The high profile conflict of interest (COI) scandal at the Memorial Sloan Kettering (MSK) Cancer Center is a call to action for healthcare boards and their members to evaluate their organizations' conflict of interest oversight. The scandal has become synonymous with egregious and ethically troubling relationships between non-profit health systems and pharma companies - even at the highest levels of one of the most prestigious healthcare institutions in the world. Almost nine months after the significant and publically scrutinized COI lapse, the preeminent New York research hospital and institution is still trying to recover from the reputational, leadership, and governance damage.

The shocking story—the millions of dollars the chief medical officer of the Cancer Center and one of the world's leading breast cancer doctors not only received from pharmaceutical companies, medical device manufacturers, and consultants but failed to disclose—was dramatically revealed by The New York Times and ProPublica in a front-page story that immediately gained traction. ...

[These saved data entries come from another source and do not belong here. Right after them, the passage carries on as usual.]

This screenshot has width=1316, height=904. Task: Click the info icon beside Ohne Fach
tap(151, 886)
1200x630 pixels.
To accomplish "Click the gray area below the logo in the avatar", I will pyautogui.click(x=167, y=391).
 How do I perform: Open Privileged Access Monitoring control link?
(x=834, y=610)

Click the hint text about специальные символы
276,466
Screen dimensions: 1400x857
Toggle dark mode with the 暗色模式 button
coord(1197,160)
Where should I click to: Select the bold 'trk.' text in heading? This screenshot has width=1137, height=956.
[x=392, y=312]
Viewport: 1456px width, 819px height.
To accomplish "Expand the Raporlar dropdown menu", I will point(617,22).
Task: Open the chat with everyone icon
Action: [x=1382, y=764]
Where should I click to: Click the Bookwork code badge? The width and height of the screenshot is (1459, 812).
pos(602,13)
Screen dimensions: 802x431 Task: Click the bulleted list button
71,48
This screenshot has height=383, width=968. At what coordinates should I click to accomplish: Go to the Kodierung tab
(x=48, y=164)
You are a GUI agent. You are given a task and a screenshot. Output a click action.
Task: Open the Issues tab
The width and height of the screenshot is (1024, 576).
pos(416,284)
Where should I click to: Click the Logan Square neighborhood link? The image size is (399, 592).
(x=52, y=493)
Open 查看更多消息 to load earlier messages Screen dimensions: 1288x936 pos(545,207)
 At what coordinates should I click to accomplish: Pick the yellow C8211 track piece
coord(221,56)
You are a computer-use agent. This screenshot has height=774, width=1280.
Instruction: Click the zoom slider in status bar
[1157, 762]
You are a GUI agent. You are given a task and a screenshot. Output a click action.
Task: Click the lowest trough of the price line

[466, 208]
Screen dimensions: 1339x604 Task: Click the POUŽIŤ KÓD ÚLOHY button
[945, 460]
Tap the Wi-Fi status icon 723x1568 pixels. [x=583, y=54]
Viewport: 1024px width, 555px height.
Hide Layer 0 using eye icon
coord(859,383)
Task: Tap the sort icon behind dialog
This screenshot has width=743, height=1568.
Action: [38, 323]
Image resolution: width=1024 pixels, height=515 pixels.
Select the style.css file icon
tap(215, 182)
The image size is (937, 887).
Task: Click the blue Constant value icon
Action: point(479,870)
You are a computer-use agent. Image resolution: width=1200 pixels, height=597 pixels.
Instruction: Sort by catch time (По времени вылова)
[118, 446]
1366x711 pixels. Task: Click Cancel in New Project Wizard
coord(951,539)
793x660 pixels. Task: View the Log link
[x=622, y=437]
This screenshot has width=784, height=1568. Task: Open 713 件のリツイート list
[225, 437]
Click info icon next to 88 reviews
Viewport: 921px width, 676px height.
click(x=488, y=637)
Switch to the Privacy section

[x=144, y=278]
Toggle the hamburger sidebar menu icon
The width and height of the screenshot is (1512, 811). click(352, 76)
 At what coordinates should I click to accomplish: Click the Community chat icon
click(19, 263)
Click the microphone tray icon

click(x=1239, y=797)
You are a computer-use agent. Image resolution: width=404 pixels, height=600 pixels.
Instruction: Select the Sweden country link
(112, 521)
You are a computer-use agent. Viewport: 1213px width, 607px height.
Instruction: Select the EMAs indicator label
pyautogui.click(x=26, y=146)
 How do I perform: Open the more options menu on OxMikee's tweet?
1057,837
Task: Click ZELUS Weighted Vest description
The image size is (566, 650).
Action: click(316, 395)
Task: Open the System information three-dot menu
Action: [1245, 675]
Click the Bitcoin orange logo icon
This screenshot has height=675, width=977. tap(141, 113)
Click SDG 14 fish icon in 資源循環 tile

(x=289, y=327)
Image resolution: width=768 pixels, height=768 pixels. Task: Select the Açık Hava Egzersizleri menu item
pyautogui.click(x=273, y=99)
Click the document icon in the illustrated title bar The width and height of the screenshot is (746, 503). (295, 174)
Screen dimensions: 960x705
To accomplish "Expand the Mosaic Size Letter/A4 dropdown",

In the aftermath of the scandal, Memorial Sloan Kettering engaged outside counsel to perform an extensive independent review of its COI process. Counsel shared the findings with the MSK board in April, including the determination that Memorial Sloan Kettering's top executives failed to report their financial relationships and the Cancer Center failed to implement protocols to vet its own employees' relationships with corporations. The lapses were not intentional - they happened because of a lack of attention given to COIs.